(EXERCISE DIRECTIONS)
Write out the records again, substituting "location" for every occurrence of "coordinates" and keeping all other text the same. Omit the pictures.

(Item coordinate data)
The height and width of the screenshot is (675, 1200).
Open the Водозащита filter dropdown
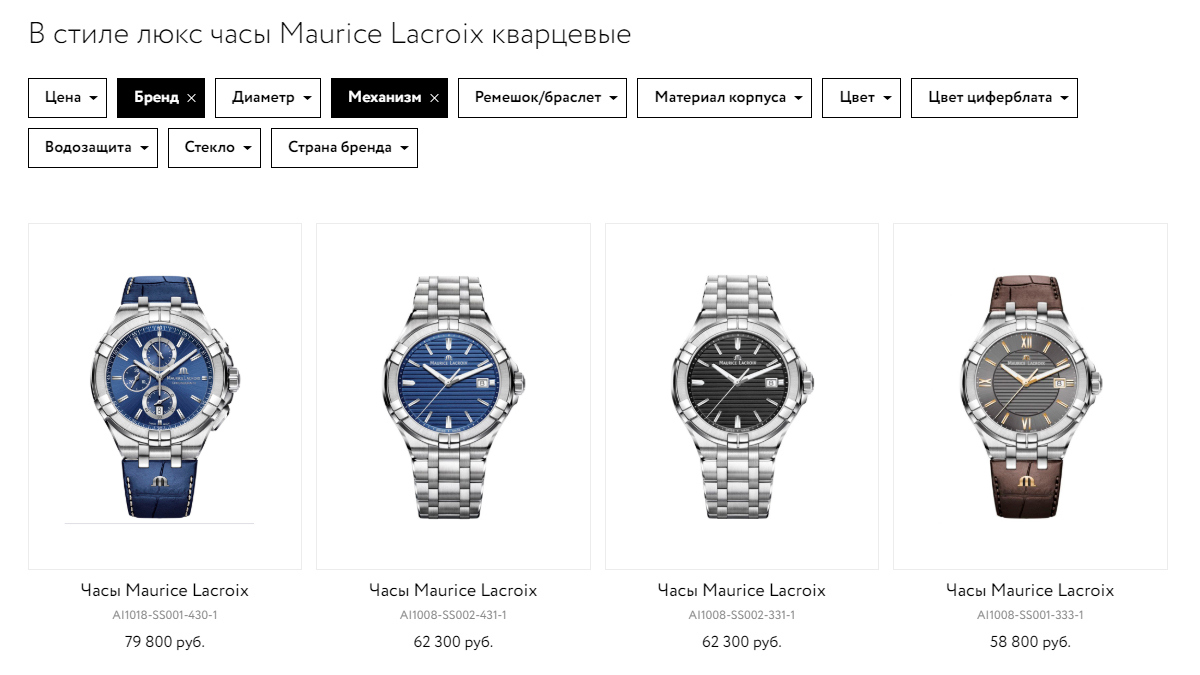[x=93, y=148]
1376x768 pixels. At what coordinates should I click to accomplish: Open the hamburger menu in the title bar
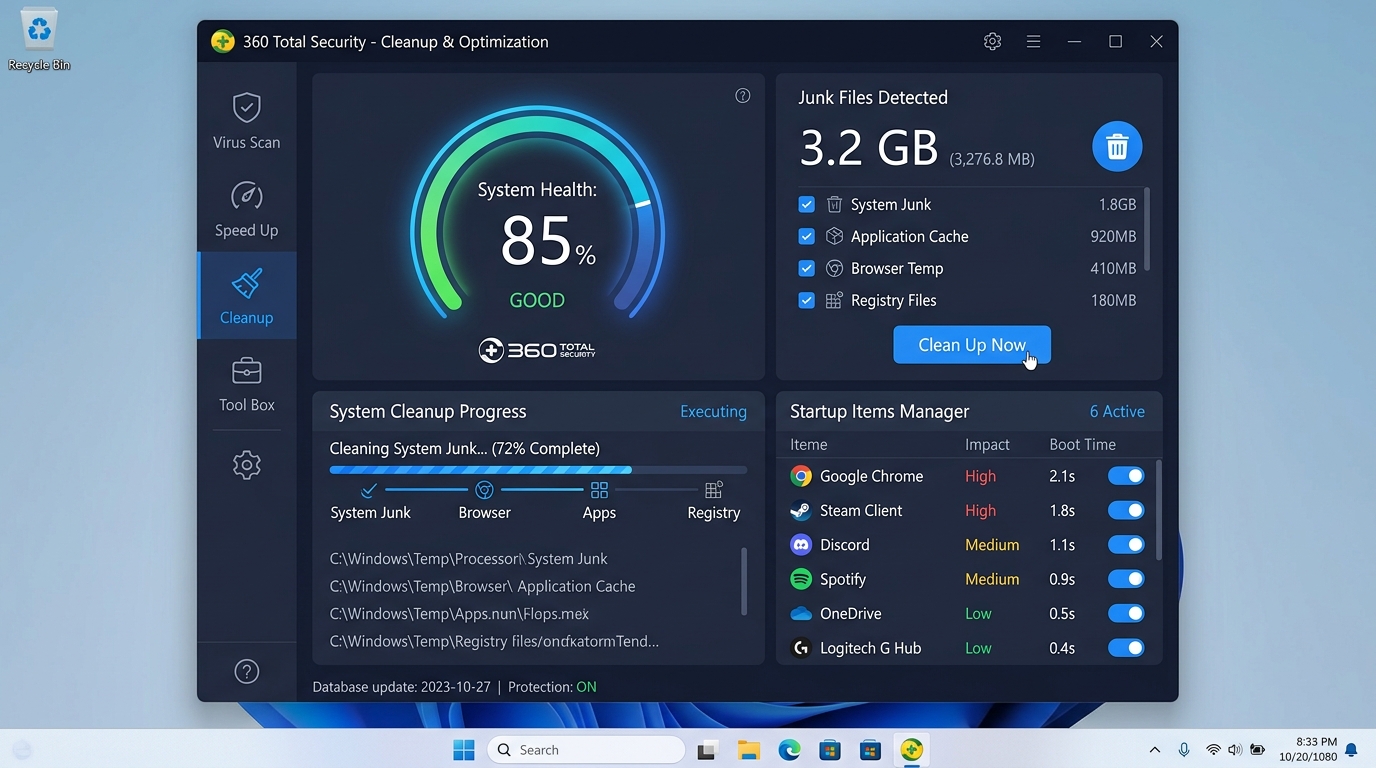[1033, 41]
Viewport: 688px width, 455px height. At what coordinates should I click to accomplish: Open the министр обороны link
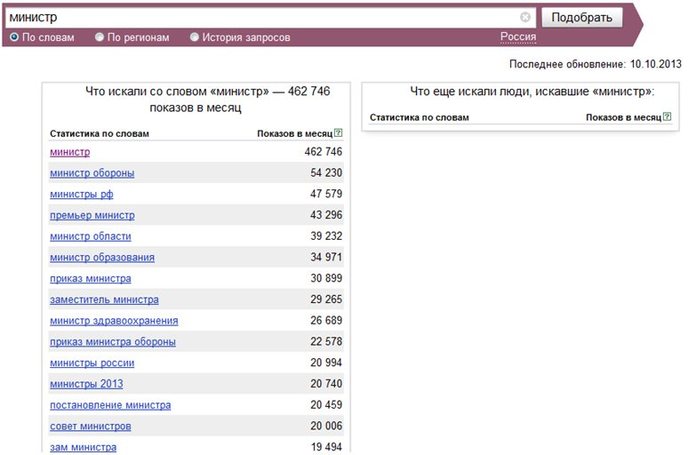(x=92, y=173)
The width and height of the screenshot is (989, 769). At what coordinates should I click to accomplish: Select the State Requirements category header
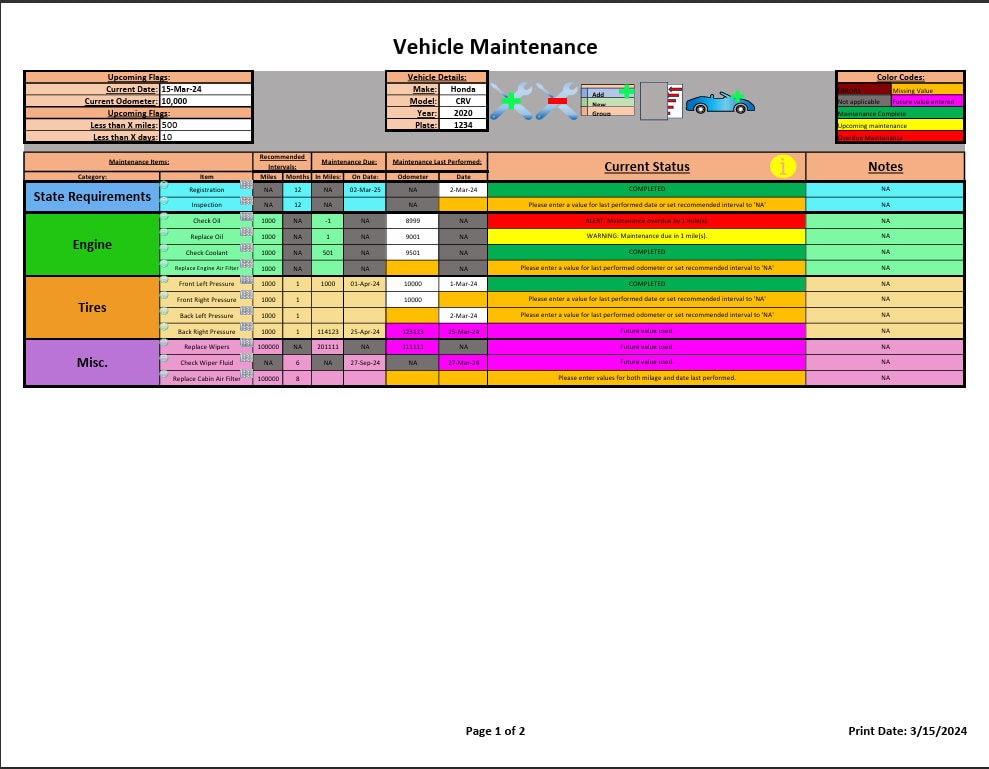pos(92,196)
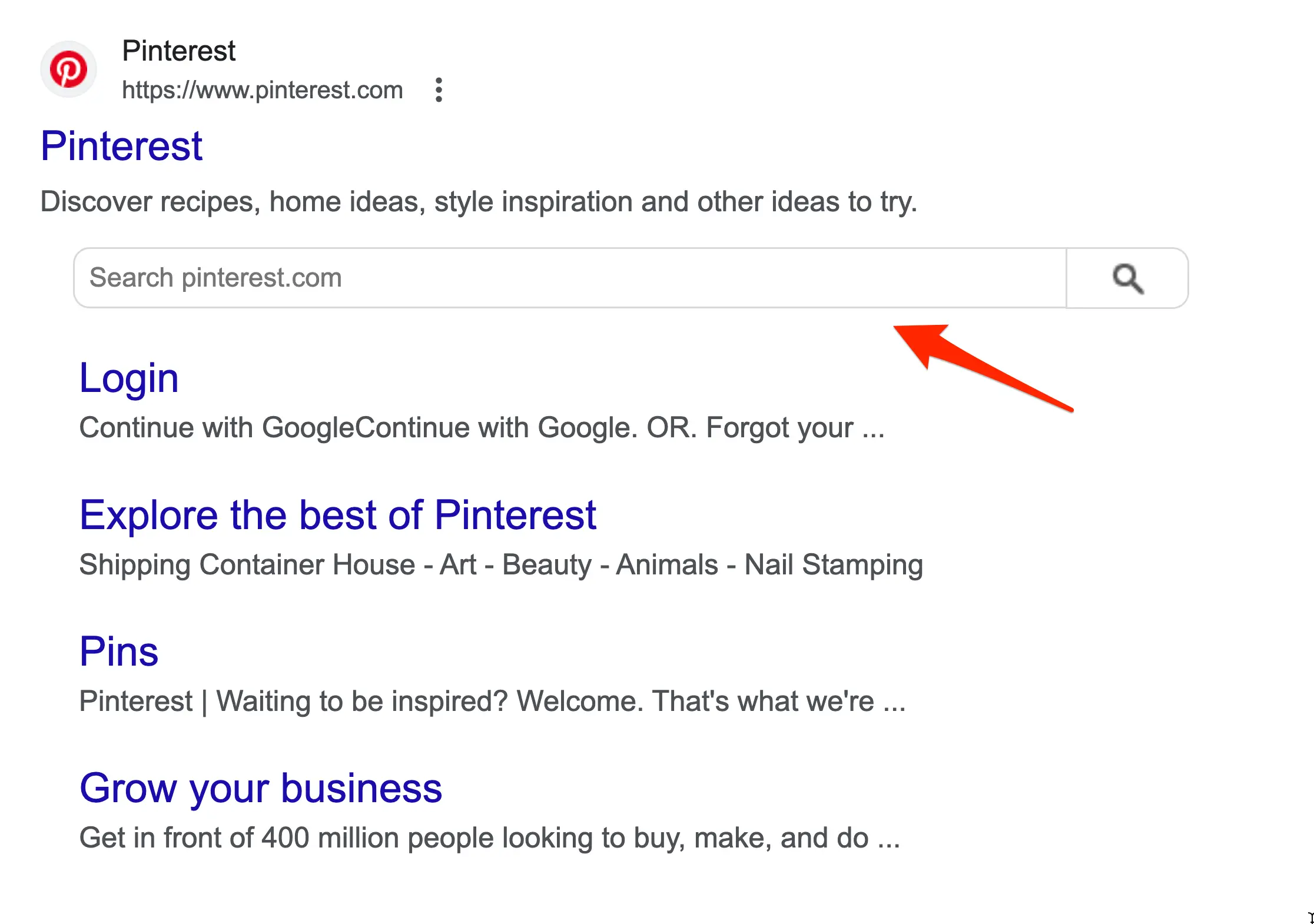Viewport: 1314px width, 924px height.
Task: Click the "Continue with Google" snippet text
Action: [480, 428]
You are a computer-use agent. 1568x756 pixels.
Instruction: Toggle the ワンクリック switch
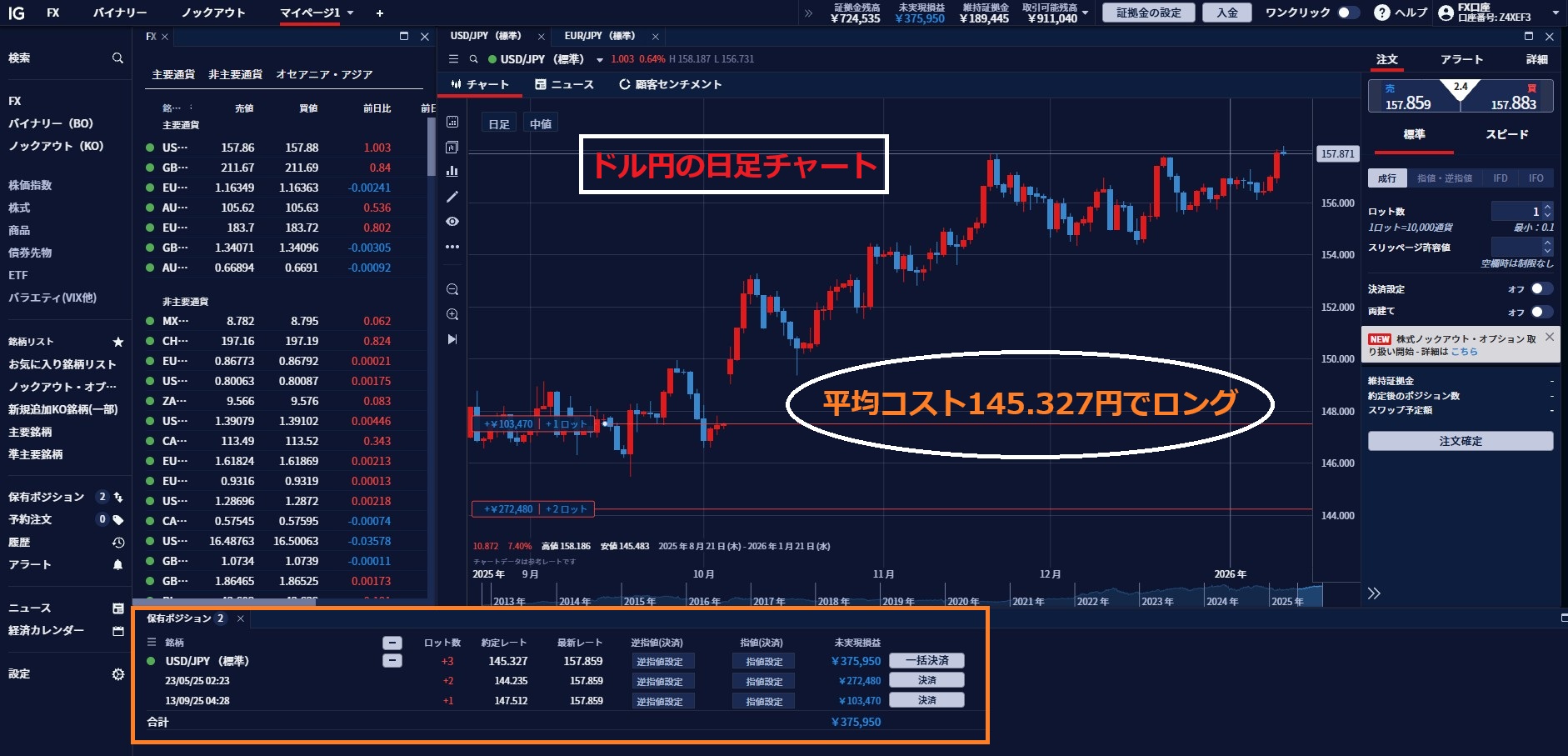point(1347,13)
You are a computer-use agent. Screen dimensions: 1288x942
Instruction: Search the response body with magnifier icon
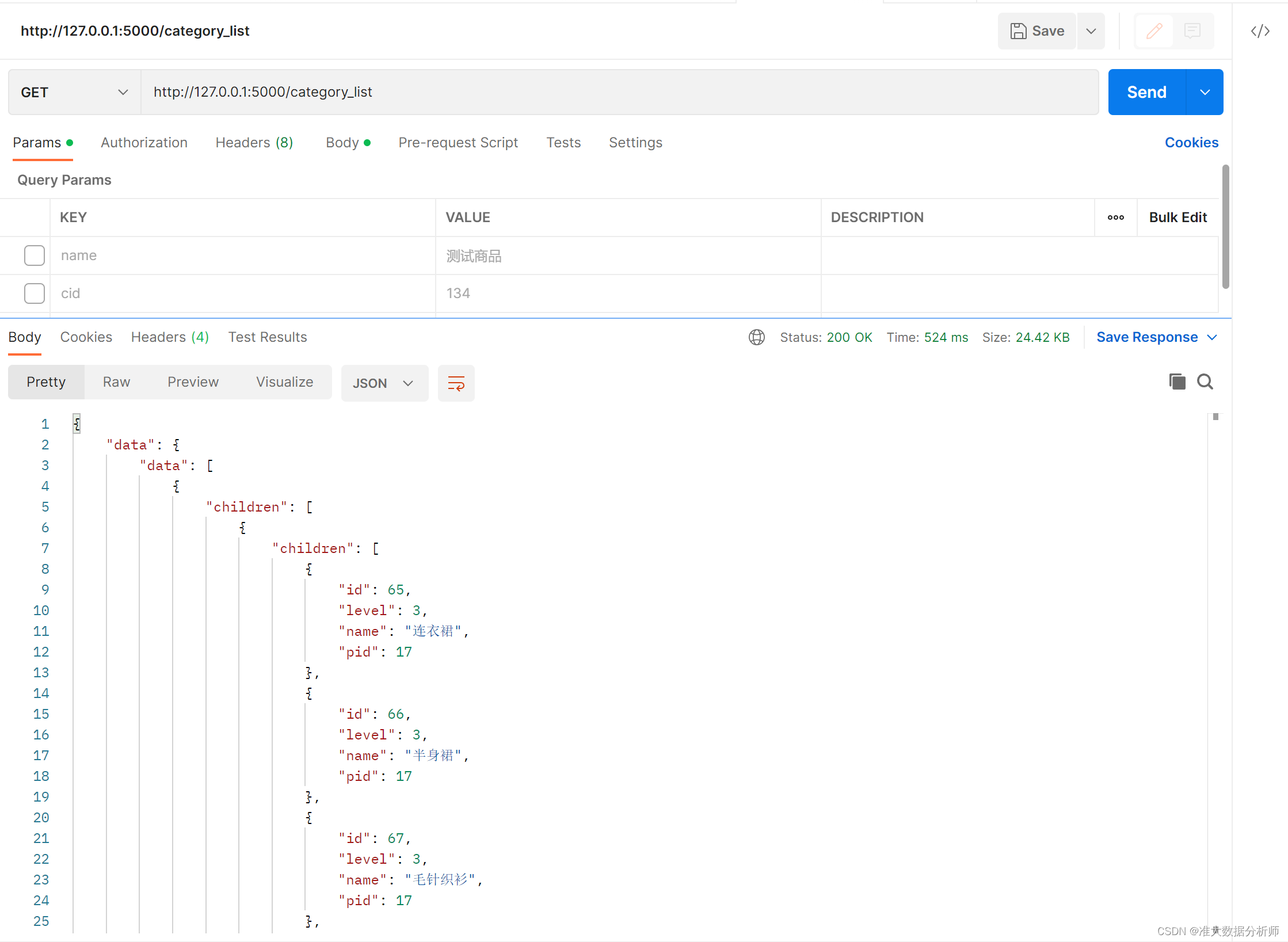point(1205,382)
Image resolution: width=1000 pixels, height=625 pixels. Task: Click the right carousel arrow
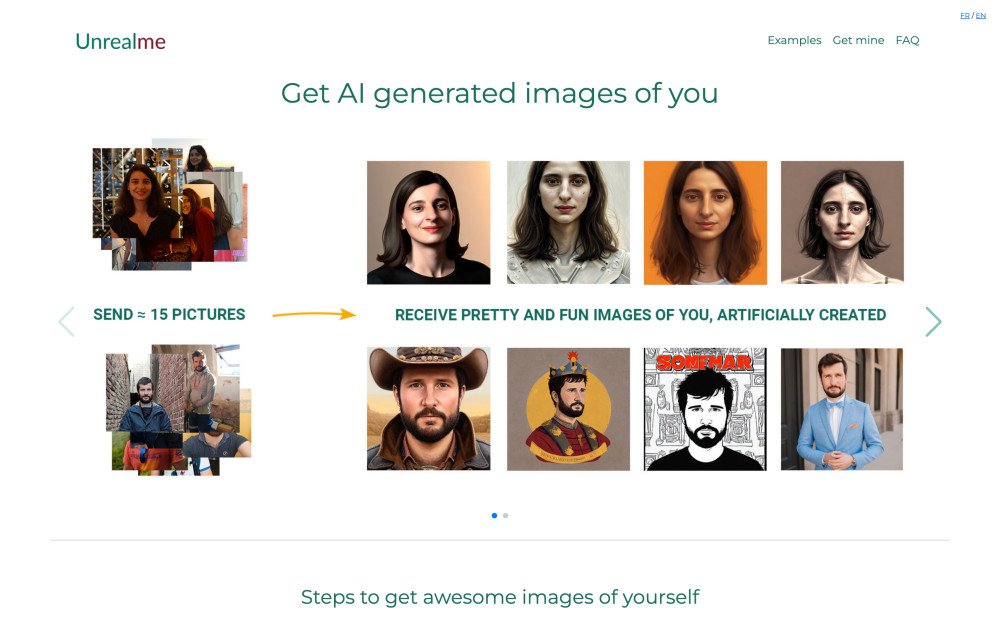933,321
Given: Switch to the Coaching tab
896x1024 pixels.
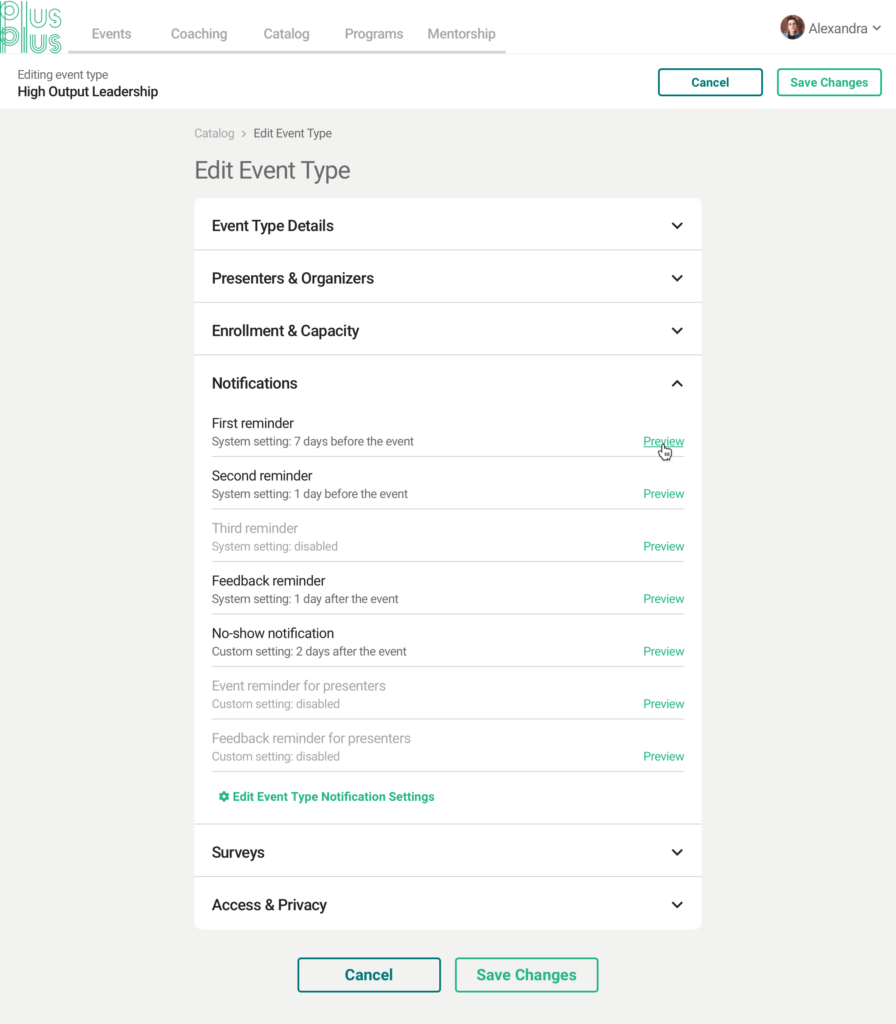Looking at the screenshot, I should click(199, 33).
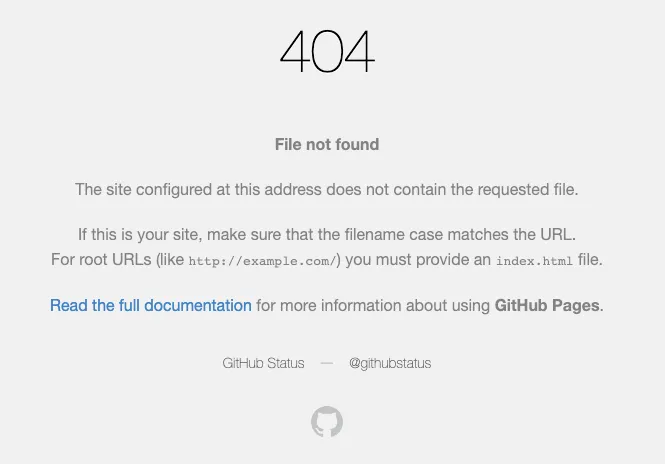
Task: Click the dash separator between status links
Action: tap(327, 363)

(EXERCISE ANSWER)
The height and width of the screenshot is (675, 1200).
Open the Водозащита filter dropdown
[x=93, y=148]
1376x768 pixels. At what location should I click to accomplish: Open the hamburger menu in the title bar
[1033, 41]
Viewport: 688px width, 455px height. At what location should I click to accomplish: Open the министр обороны link
(x=92, y=173)
The width and height of the screenshot is (989, 769). At what location should I click to accomplish: Select the State Requirements category header
pos(92,196)
Viewport: 1314px width, 924px height.
Task: Click the "Continue with Google" snippet text
Action: [480, 428]
You are a computer-use agent. 1568x756 pixels.
Instruction: Toggle the ワンクリック switch
point(1347,13)
You are a computer-use agent. Screen dimensions: 1288x942
Instruction: Search the response body with magnifier icon
point(1205,382)
Image resolution: width=1000 pixels, height=625 pixels. Task: Click the right carousel arrow
933,321
Given: Switch to the Coaching tab
896x1024 pixels.
Looking at the screenshot, I should click(199, 33).
Task: Click the dash separator between status links
Action: tap(327, 363)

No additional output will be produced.